● **QUOTED PASSAGE**:
== Segment start ==
It was closest to midnight at the time of the Cuban missile crisis. Robert MacNamara spoke frankly about that episode in Errol Morris’s documentary Fog of War. He said that “we came within a hairbreadth of nuclear war without realizing it. It’s no credit to us that we escaped—Khrushchev and Kennedy were lucky as well as wise.” Indeed on several occasions during the cold war the superpowers could have stumbled toward Armageddon.

When the cold war ended, the Bulletin’s clock was put back to seventeen minutes to midnight. There is now far less risk of tens of thousands of H-bombs devastating our civilization. The greatest peril to confront the world from the 1950s to the 1980s—massive nuclear annihilation—has diminished. But the clock has been creeping forward again. There is increasing concern about nuclear proliferation, and about nuclear weapons being deployed in a localized conflict. And al-Qaeda-style terrorists might some day acquire a nuclear weapon. If they did, they could willingly detonate it in a city, killing tens of thousands along with themselves, and millions would acclaim them as heros.
== Segment end ==
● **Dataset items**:
== Segment start ==
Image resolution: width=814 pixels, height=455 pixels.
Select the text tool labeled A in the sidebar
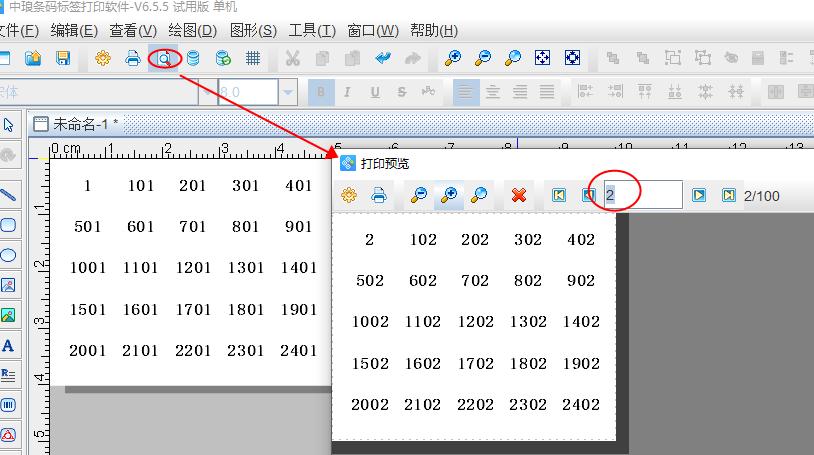(9, 346)
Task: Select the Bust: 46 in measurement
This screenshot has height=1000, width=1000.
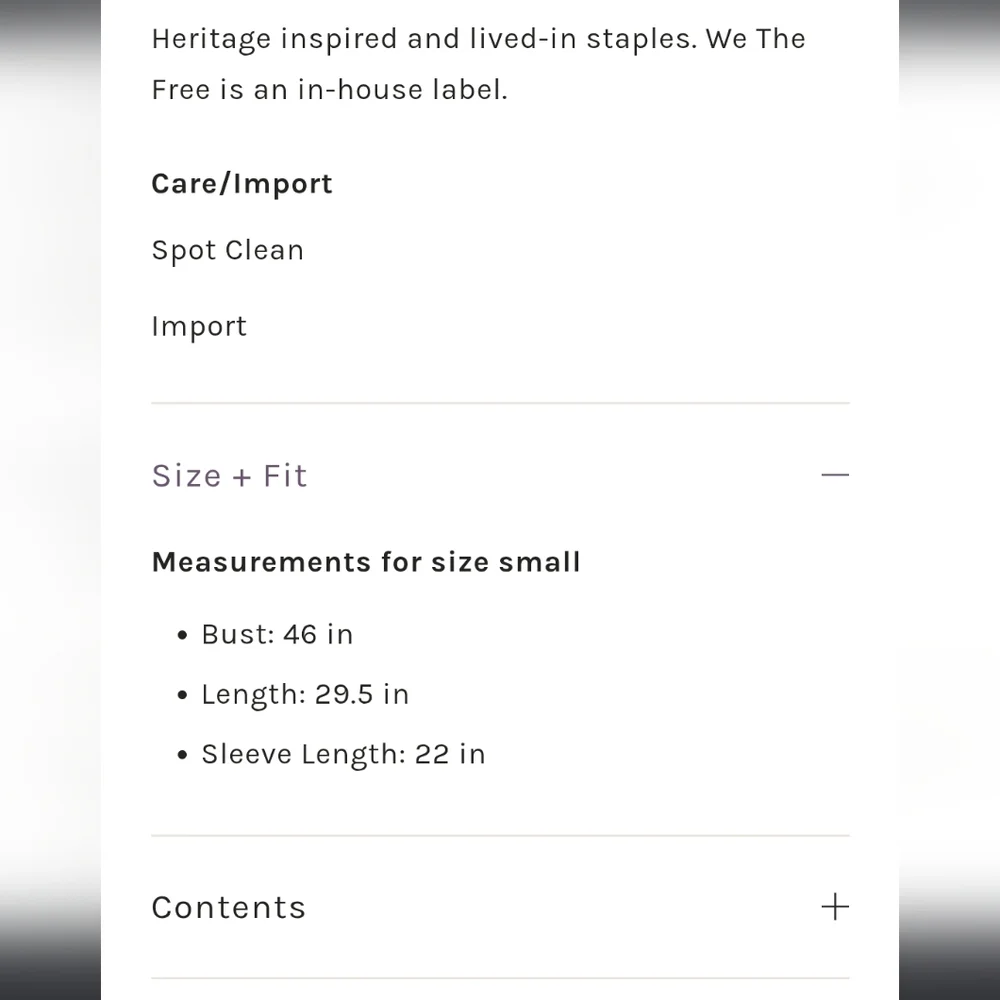Action: coord(277,635)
== Segment end ==
● **INSTRUCTIONS**:
(a) Answer these questions from the passage on nuclear risk, one answer per line:
(i) At the time of what event was it closest to midnight?
(ii) In which documentary did Robert MacNamara speak about that episode?
(iii) How many minutes to midnight was the Bulletin's clock set to when the cold war ended?
(b) Pick up the passage on nuclear risk after its final sentence and carry it forward.

● **SOLVED PROBLEMS**:
(a)
(i) The Cuban missile crisis
(ii) Errol Morris's Fog of War
(iii) Seventeen minutes to midnight

(b)
And the threat of a global nuclear catastrophe could be merely in temporary abeyance. During this century, geopolitical realignments could be as drastic as those during the last century, and could lead to a nuclear standoff between new superpowers that might be handled less well—or less luckily—than the Cuban crisis was.

The nuclear age inaugurated an era when humans could threaten the entire earth’s future—what some have called the “anthropocene” era. We’ll never be completely rid of the nuclear threat. But the twenty-first century confronts us with new perils as grave as the bomb. They may not threaten a sudden worldwide catastrophe—the doomsday clock is not such a good metaphor—but they are, in aggregate, worrying and challenging.

Energy and Climate

High on the global agenda are energy supply and energy security. These are crucial for economic and political stability, and linked of course to the grave issue of long-term climate change.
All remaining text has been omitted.